The council worked across agencies earlier in the pandemic to share data held by the Centers for Disease Control and the rest of the Department of Health and Human Services more easily with the rest of the government.

Kaouk said this work also helped CDOs better understand how to set up shared data infrastructure across multiple agencies on urgent issues.

‘The role of a CDO is to make things happen’

Despite this progress, CDOs are running into a few common hurdles, like making sure the federal workforce has the necessary data skills, as well as a baseline data literacy.

Thomas Beach, the Commerce Department’s interim CDO and head of the council’s working group on the workforce, said agencies need a convergence of IT skills, data and analytics skills, business expertise and “soft skills” from their workforce to meet the Federal Data Strategy’s goals.

But Beach says agencies will need a range of data expertise from its workforce.

“We’re not in government trying to make everyone a data scientist. We’re tackling this concept of data skills in the most holistic definition, meaning there are those that have a certain level of data acumen, all the way to the executive leadership that has a certain level of data acumen, and then everything in between, with the expertise creating, and the expertise around visualization and data storytelling,” Beach said.

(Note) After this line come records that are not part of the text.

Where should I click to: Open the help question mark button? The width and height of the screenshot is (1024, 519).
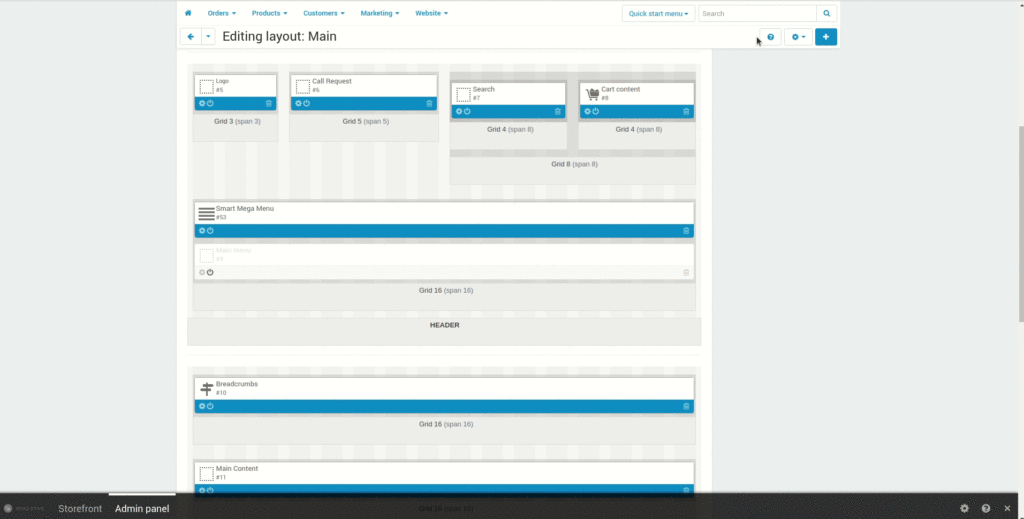coord(770,37)
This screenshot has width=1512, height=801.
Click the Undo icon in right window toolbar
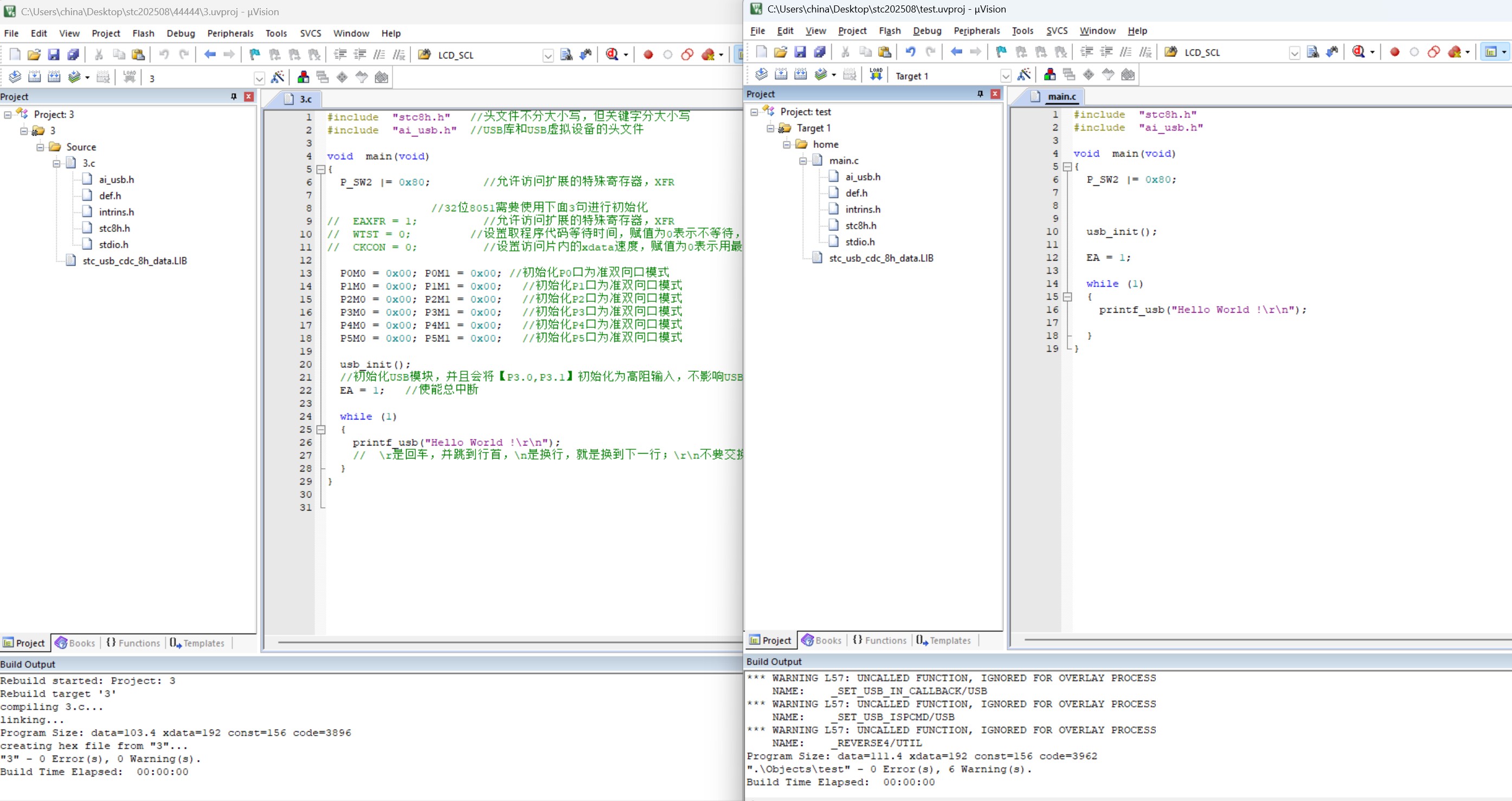910,51
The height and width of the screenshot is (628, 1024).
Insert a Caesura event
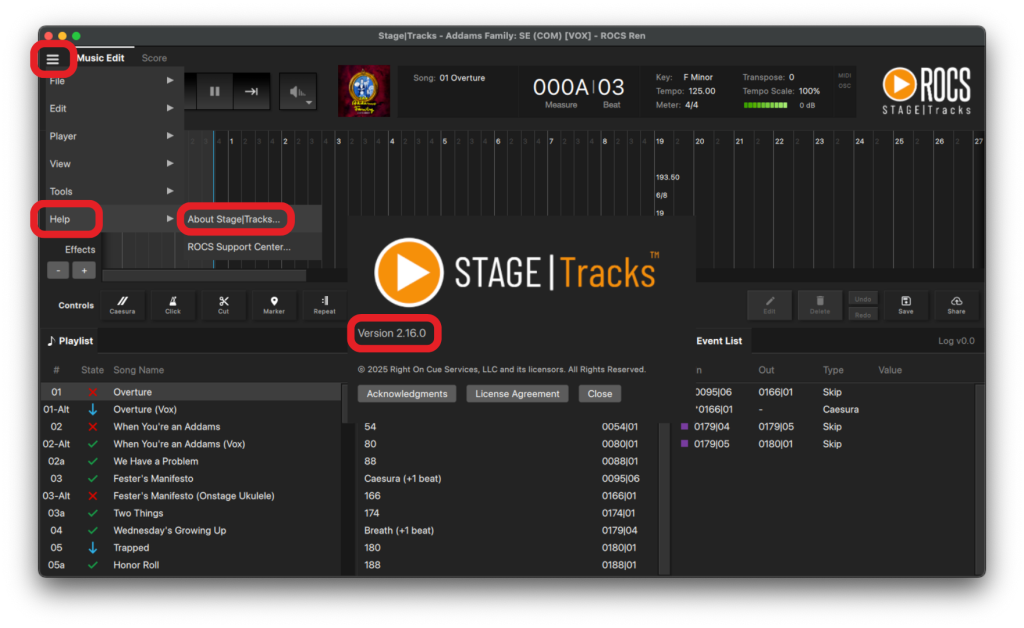point(122,304)
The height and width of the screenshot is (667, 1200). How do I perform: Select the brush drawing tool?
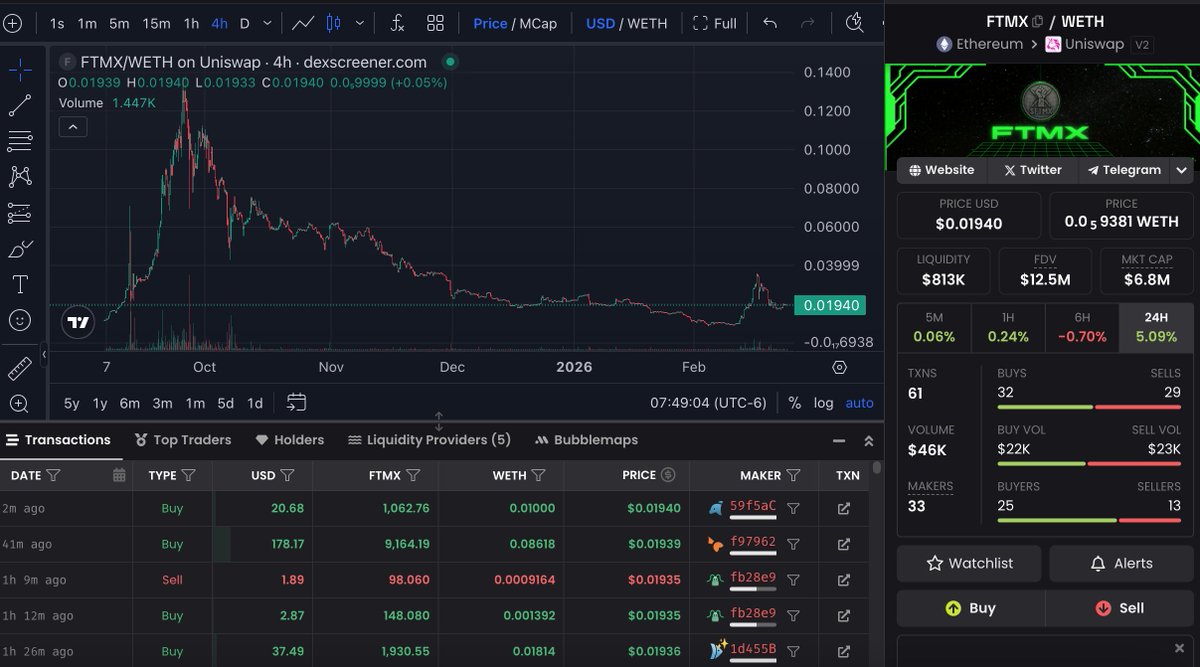point(20,248)
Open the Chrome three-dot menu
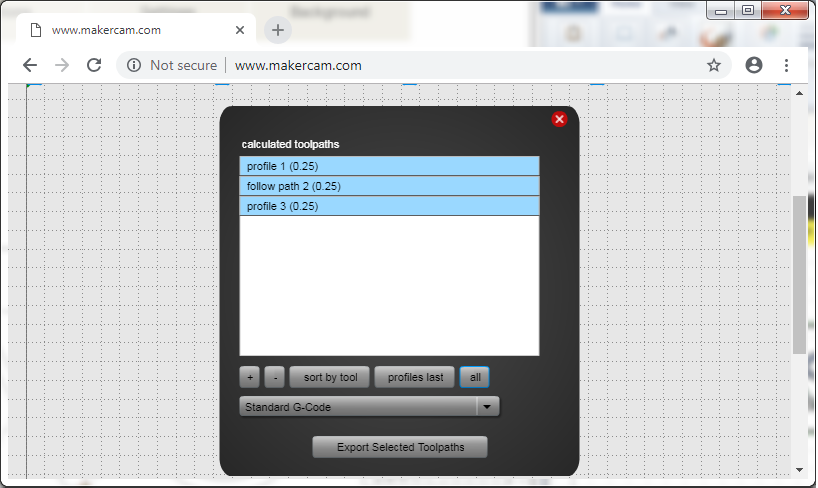Screen dimensions: 818x488 787,65
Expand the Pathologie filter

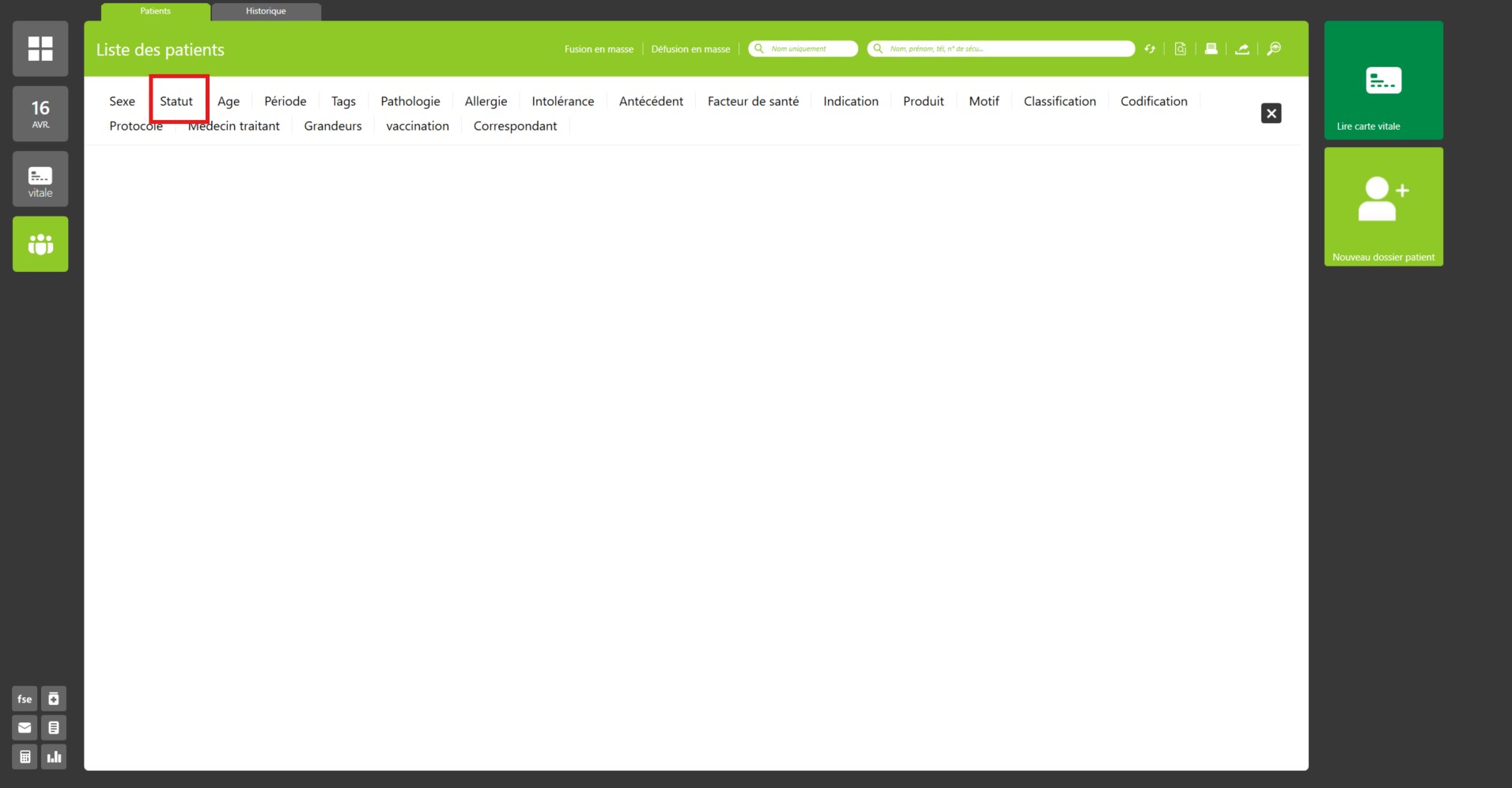click(x=410, y=101)
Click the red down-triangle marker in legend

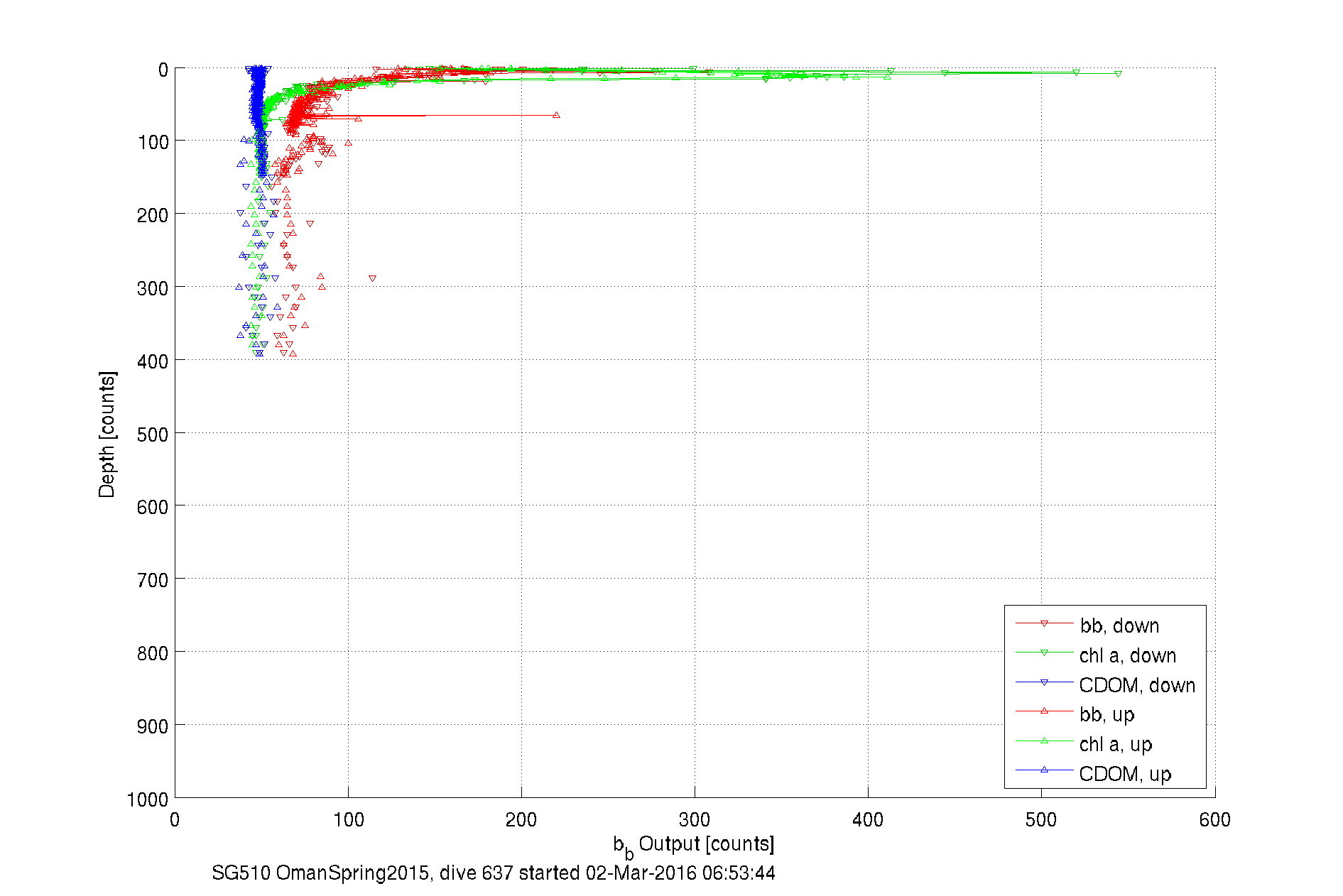pos(1044,624)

Beach said the council is drafting a CDO playbook looking at where CDOs should focus most of their effort to maximize impact in the short and long term.

“The role of a CDO is to make things happen, to figure it out and create outcomes. It’s not just to define things and to use buzzwords like data management and governance and things like that. It’s really to say, ‘OK, what can we really make happen?’” Beach said.

Tod Dabolt, the Interior Department’s CDO, serves as the head of the data inventory working group. He said agencies are working towards marketing more of their data for commercial use.

“More and more, we see the value of government data in the commercial sector, both in regulated entities, as well as the tech and data sectors, huge growth in taking data through organizations like the Department of Commerce, and the National Weather Service, and adding additional value to that data, and serving it back in the form of enhanced weather capabilities,” Dabolt said.

But part of that challenge is making agency data easily accessible and easily searchable. Dabolt says users don’t want to have to search multiple platforms to find data from a single agency.

“I don’t want to go to the [U.S. Geological Survey] or the Fish and Wildlife Service and navigate through their website to find a piece of data to answer a policy discussion or inform a policy discussion. you just want to search for it. You don’t want to go across multiple platforms, you don’t want to learn multiple interfaces. And you don’t want to have a login for this site, and that site and this site, just to find a piece of government information,” Dabolt said.